(Records from a collection)
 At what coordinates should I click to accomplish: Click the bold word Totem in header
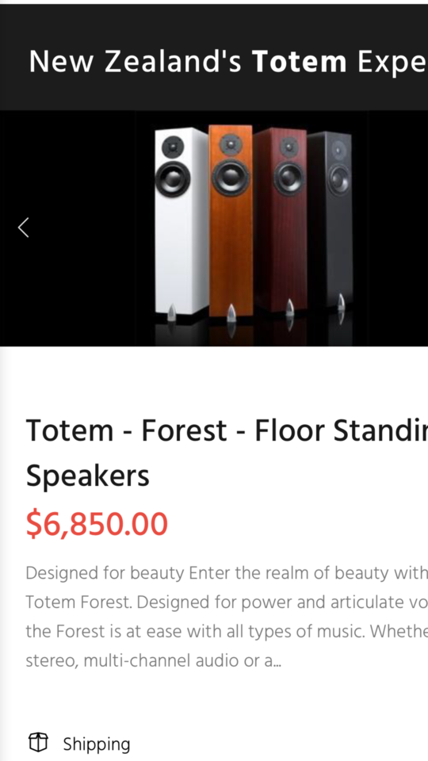pos(300,62)
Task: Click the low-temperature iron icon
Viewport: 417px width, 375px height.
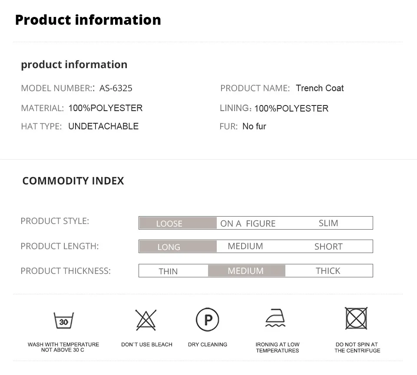Action: [275, 318]
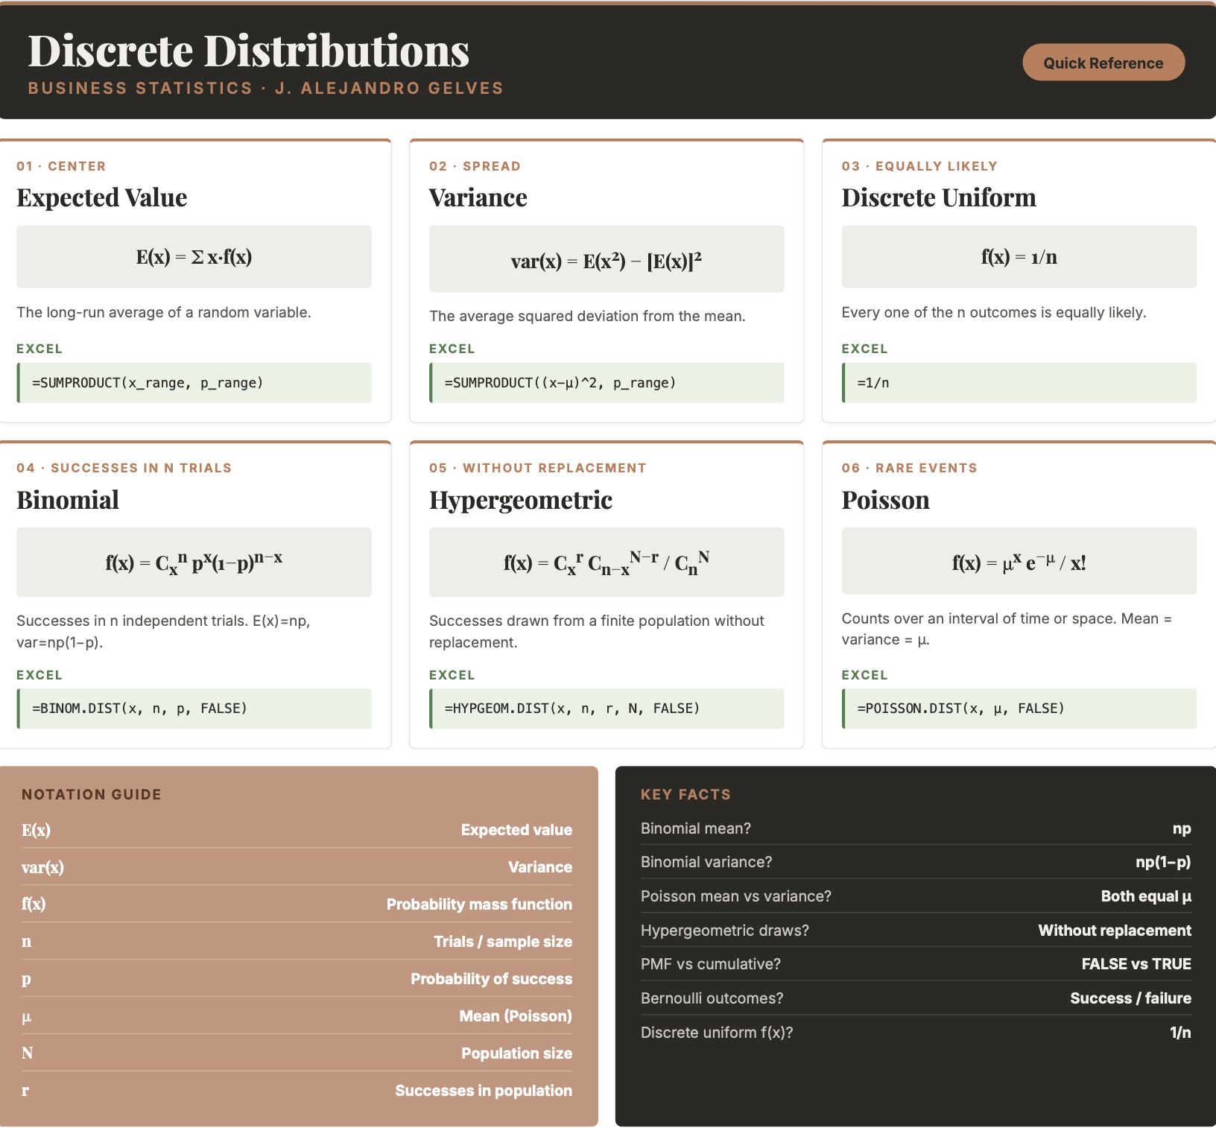
Task: Select the Poisson mean vs variance fact
Action: click(x=916, y=896)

* About this exercise *
Output every entry exactly, leaving out pictures.

* Solution *
 At what coordinates should I click to accomplish: Click the bold word Totem in header
pos(300,62)
Task: Click the low-temperature iron icon
Viewport: 417px width, 375px height.
Action: [275, 318]
Task: Select the Poisson mean vs variance fact
Action: click(x=916, y=896)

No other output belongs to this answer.